The Girls of Slender Means by Muriel Spark
3.0
Spark writes about young women in London just after the second World War. They are an animated bee hive who laugh, gossip, try beauty tricks, eat, diet, date men, reject men, make due with very little, and have fun. And yet...below the surface are some very sad and lonely stories which are the more poignant for having been set against the surface busyness and gaiety.
The Ramsay Scallop by Frances Temple
4.0
Reread a favorite to get in the pilgrim mindset--Eleanor and Thomas, who are betrothed but not too happy about it, are sent on a pilgrimage from their English village to Santioago de Composteloa in Spain. As you might expect, the transformation is in the journey, not the destination. Rich rendering of the Middle Ages.
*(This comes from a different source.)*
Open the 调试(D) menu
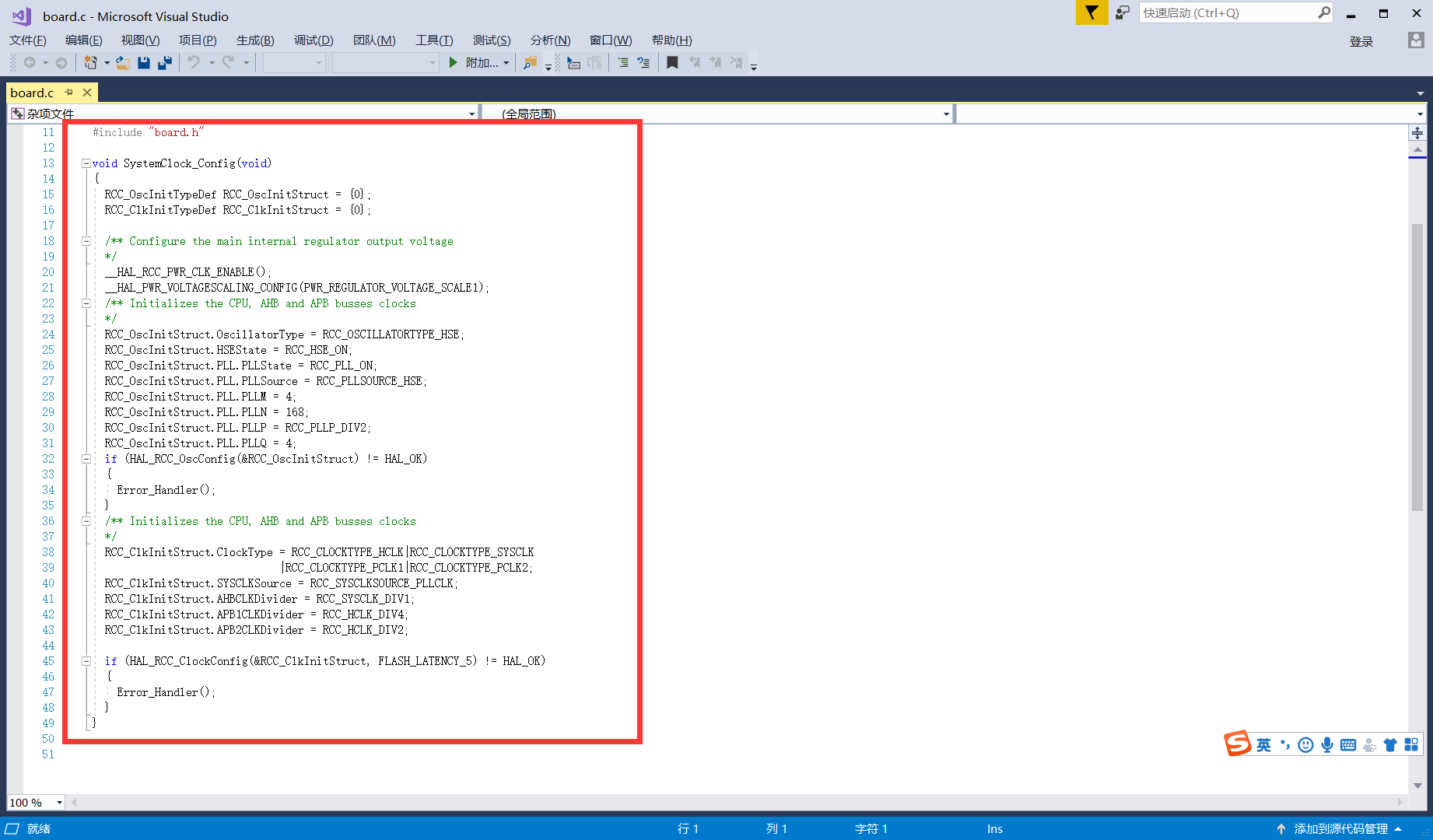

New Boy by Tracy Chevalier
4.0
Amazing and powerful and creative retelling of Othello for the Hogarth Shakespeare Series. New Boy sets the story in a 1970s-era elementary school in suburban DC, and the whole story unfolds in a day. Chevalier nails the school subculture, with bullies, good kids, drama queens and outcasts, while staying true to Othello's storyline. Using children as characters in no way diminishes the racism, jealousy and betrayal but distills them to a purer form. I think Shakespeare would be proud.